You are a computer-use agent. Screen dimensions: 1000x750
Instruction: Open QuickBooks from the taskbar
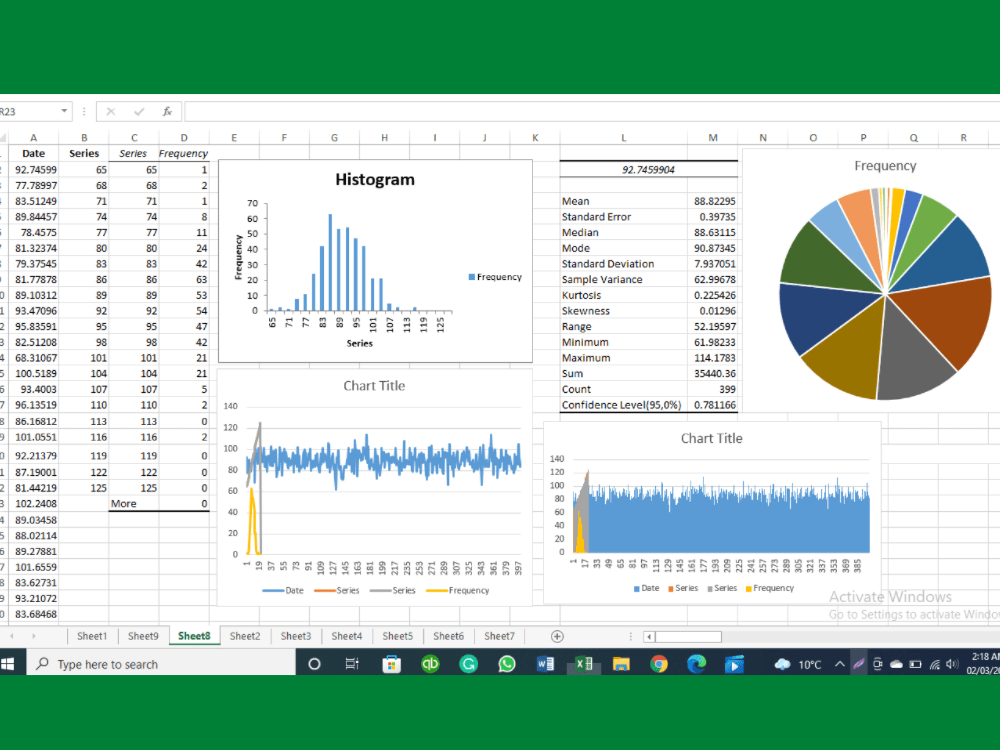pos(430,663)
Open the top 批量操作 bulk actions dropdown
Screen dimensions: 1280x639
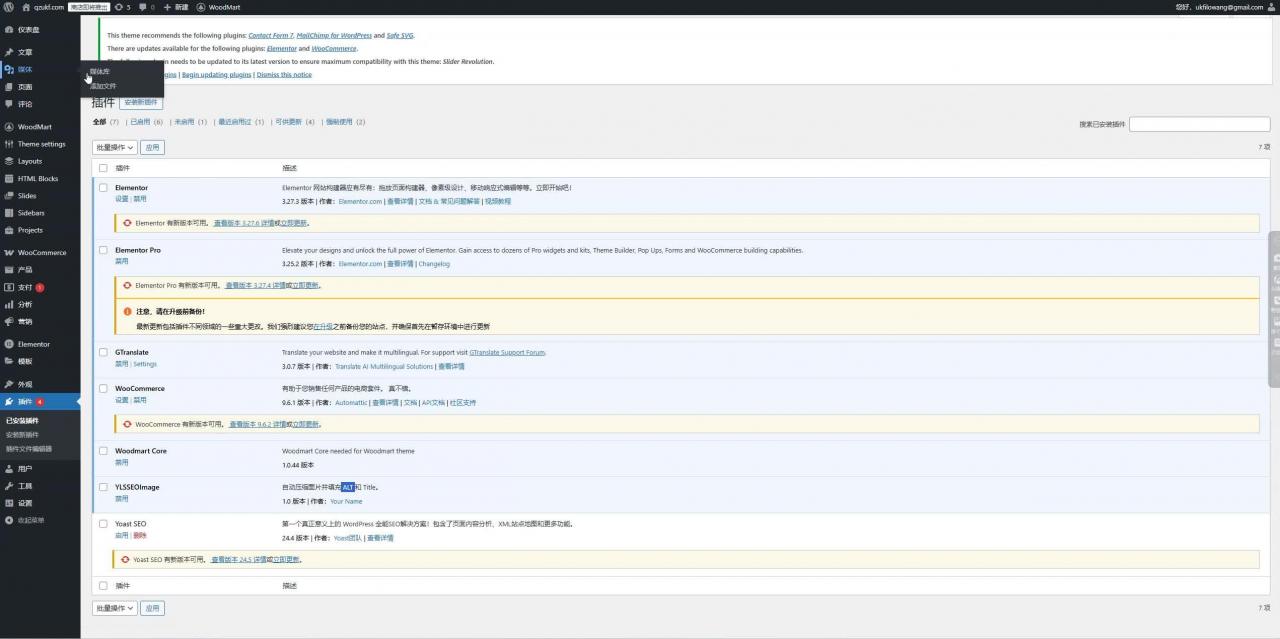coord(114,147)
□ □ □ □ □
What you have to do - Write out all the lines above again, requests included, and shift every coordinate in the answers by adding 68 to each number. Leave the pictures out of your answer.

Task answer -
You are a computer-use agent. Screen dimensions: 1000x750
Instruction: Open QuickBooks from the taskbar
pos(498,731)
Open the top 批量操作 bulk actions dropdown
Screen dimensions: 1280x639
coord(182,215)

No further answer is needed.